Sweden did not follow the same strict lockdown measures that much of Europe adopted. Photo / Getty Images
Opinion
COMMENT:
Only a fool would draw strong conclusions from sketchy data. The biggest fools this year were those who prematurely declared the spike in Swedish infections from April until June as evidence that the Swedish decision not to lock down their economy was wrong. I recall many armchair epidemiologists hyperventilatingabout Sweden's obstinate refusal to follow the rest of the world.
Over the summer, Sweden took other steps to control the virus, including local lockdowns, and cases started to rise again in other parts of Europe. Now, Sweden's new infection statistics look better than much of the EU. But we shouldn't draw any conclusions yet. It was wrong two months ago to condemn the Swedish strategy based on that data, and it would be equally wrong to draw the opposite conclusion now.
It took many years for epidemiologists and biostatisticians to understand the infection rate and progression of the 2003 Sars outbreak. It will not be different this time.
Experts are most at risk of error when they go beyond their narrow field of expertise — and particularly when they venture into the world of statistics. In some cases, they get the maths wrong. But often they fail to see subtleties.

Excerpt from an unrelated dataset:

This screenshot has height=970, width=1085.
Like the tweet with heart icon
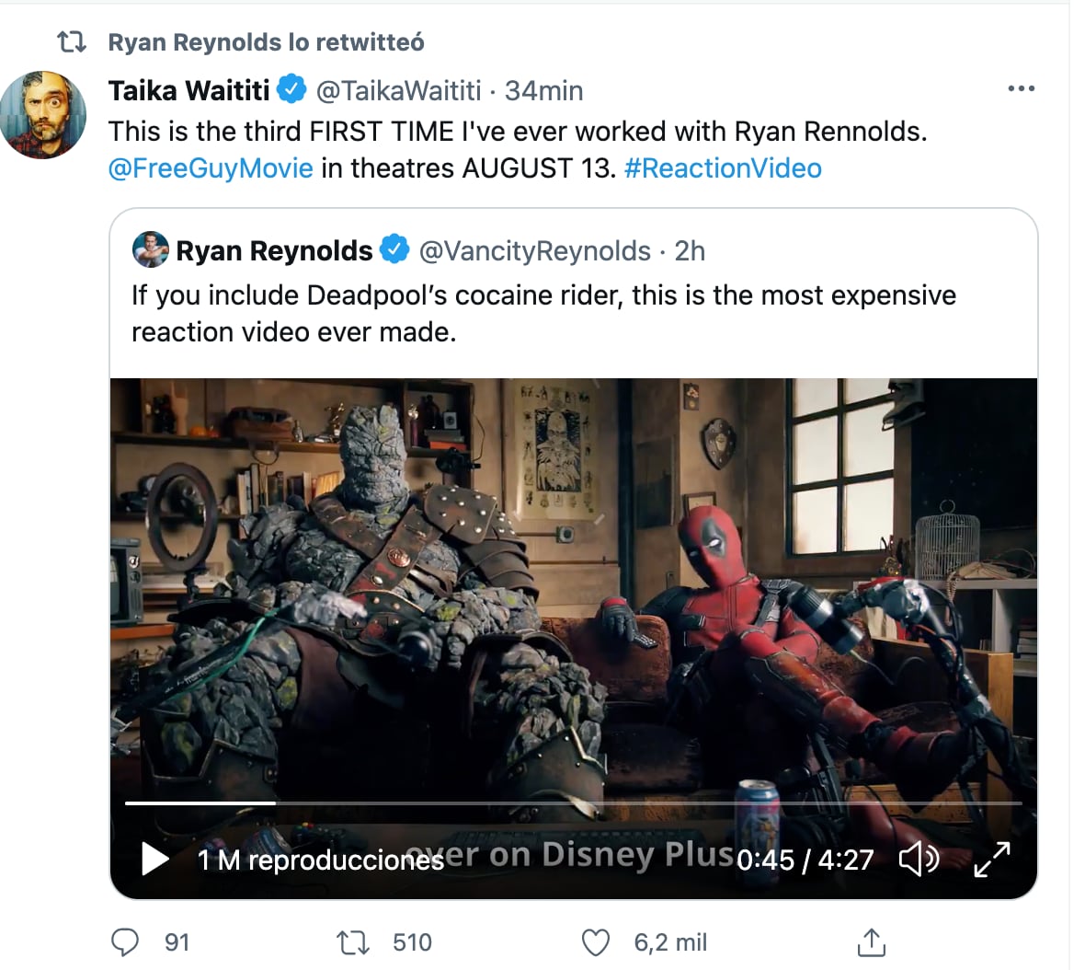[x=597, y=942]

Years ago, when I was researching the asset bubble that later gave rise to the 2008 financial crisis, I studied value-at-risk data for banks. These statistics are the way bankers measure their risk exposure on a day-to-day basis. Back then, senior bank executives treated VAR like football scores, looking for winners and losers.
I found that the tiniest shifts in a measurement parameter had massive implications on the final result. The obvious conclusion is that you cannot reduce something as complex as a bank's risk exposure to a single number. Today's equivalent fallacy is the idea that you can compare the infection rate of one country with that of another and draw policy conclusions in real time.
It is a more profitable use of time to look behind the data. In Sweden, it is now clear that a major reason for the spike in infection rates in the early stages of the crisis was the failure to protect care homes. Protecting the elderly is where Germany, for example, did really well.
The infection rate in Sweden also showed strong geographical variation. Most of the Swedish cases were concentrated in two regions, including Stockholm. Meanwhile, the southern Swedish city Malmö is close to the Danish capital, Copenhagen, separated by the narrow Oresund Strait. Malmö's rates look good by comparison with Copenhagen, even though the two operated under different lockdown regimes.
I don't know why regional gaps were so strong, and my interlocutors in Sweden do not either. If you want to make grand pronouncements about Swedish lockdown policies and infection rates, you should probably make an effort to understand this first.
Policy in times of Covid-19 amounts to decision-making under extreme uncertainty. The latest Swedish numbers do not prove or disprove anything. But before policymakers order something as extreme as another lockdown, they should have had incontrovertible statistical evidence, not just a bunch of numbers that feed their confirmation bias. As long as statistical doubt persists, we certainly do not want to do this twice.
A lockdown is an extreme policy measure and its consequences will not become apparent for some time. I have no doubt that it will end up increasing inequality. Unemployment and corporate insolvencies will rise once the support measures are withdrawn. Although stock market indices have fallen and recovered, these are just averages. Behind them stand huge shifts of capital from old to new sectors. If people continue to work from home, this will boost residential and rural areas at the expense of city centres and shift resources from commercial to residential property.
I consider the lockdown reflex as currently the biggest threat to western capitalist democracies. The data at this point do not tell us what we need to know, but they inject useful uncertainty into the consensus that a lockdown is the only way to respond to a global pandemic.
To put it another way, next time we had better make sure that the data justify such actions beyond reasonable doubt and put policies in place to deal with the consequences. We did not do that the first time.
It is my hope that Sweden's experiment will eventually provide us with enough data to make a valid cross-country comparison. Until then, we should keep watching closely.